Iliakis, C.; T'Jonck, W.; Mouat, I. C.; Bankole, S.; Liang, J.; Jones, G.-R.; Kulikauskaite, J.; Burgess, M. O.; Janas, P.; Crotta, S.; Priestnall, S.; Suarez-Bonnet, A.; Schwarze, J.; Wack, A.; Bain, C. C.

Alveolar macrophages (AM) form a first line of defence to lung insults. These insults often lead to replacement of foetal-derived tissue-resident AMs (fAMs) by monocyte-derived AMs (mono-AMs) with different functionality, which impacts lung immunity long-term. However, whether these alterations are conserved or insult-specific is not well understood. Here, we show that respiratory syncytial virus (RSV) infection remodels the AM compartment long-term. We perform comparative analyses of fAMs and mono-AMs after RSV infection, influenza (IAV) infection and clodronate liposome administration to derive rules governing the functional and transcriptional changes in AM across insults. We identify a crucial tissue integration checkpoint of CD11b+ mono-AMs which involves acquisition of proliferative capacity and requires EGR2-mediated transcriptional rewiring.

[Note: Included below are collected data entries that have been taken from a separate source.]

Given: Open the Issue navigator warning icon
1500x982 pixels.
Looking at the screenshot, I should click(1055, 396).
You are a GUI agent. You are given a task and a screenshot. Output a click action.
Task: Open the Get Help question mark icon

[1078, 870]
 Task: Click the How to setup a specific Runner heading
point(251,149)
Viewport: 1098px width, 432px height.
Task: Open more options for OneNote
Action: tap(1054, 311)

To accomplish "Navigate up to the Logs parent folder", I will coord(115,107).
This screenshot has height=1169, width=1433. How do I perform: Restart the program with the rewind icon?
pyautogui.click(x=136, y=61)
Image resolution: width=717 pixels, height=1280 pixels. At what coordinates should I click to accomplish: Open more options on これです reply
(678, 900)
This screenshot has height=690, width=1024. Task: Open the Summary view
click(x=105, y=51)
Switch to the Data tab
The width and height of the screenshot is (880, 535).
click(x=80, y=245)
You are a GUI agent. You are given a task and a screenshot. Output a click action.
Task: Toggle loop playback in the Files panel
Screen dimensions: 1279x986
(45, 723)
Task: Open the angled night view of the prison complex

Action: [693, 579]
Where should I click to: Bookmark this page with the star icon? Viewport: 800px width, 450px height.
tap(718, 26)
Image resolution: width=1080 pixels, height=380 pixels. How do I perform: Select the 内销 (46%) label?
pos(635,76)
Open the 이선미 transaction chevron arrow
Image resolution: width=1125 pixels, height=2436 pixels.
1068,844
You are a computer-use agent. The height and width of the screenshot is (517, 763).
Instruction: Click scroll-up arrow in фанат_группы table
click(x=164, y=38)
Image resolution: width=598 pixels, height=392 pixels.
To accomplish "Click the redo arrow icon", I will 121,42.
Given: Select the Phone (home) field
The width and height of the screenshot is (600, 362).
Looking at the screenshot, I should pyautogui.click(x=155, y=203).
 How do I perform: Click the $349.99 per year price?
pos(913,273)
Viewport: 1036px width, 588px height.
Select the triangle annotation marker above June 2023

Mono-AMs elicited by RSV, influenza or clodronate liposomes have a hard-wired ontogeny-dependent stereotypical profile of transcription, metabolism and enhanced immunoreactivity despite a substantially different inflammatory environment during differentiation; accordingly, mono-AMs, whether elicited by infection or sterile depletion, protect from subsequent S. pneumoniae infection. By contrast, fAMs are more susceptible to subtle, context-dependent transcriptional alterations. Our findings highlight that long-term changes in the AM compartment show origin-dependent phenotypic divergence and that mono-AM integration follows a hard-wired trajectory fine-tuned by environmental factors.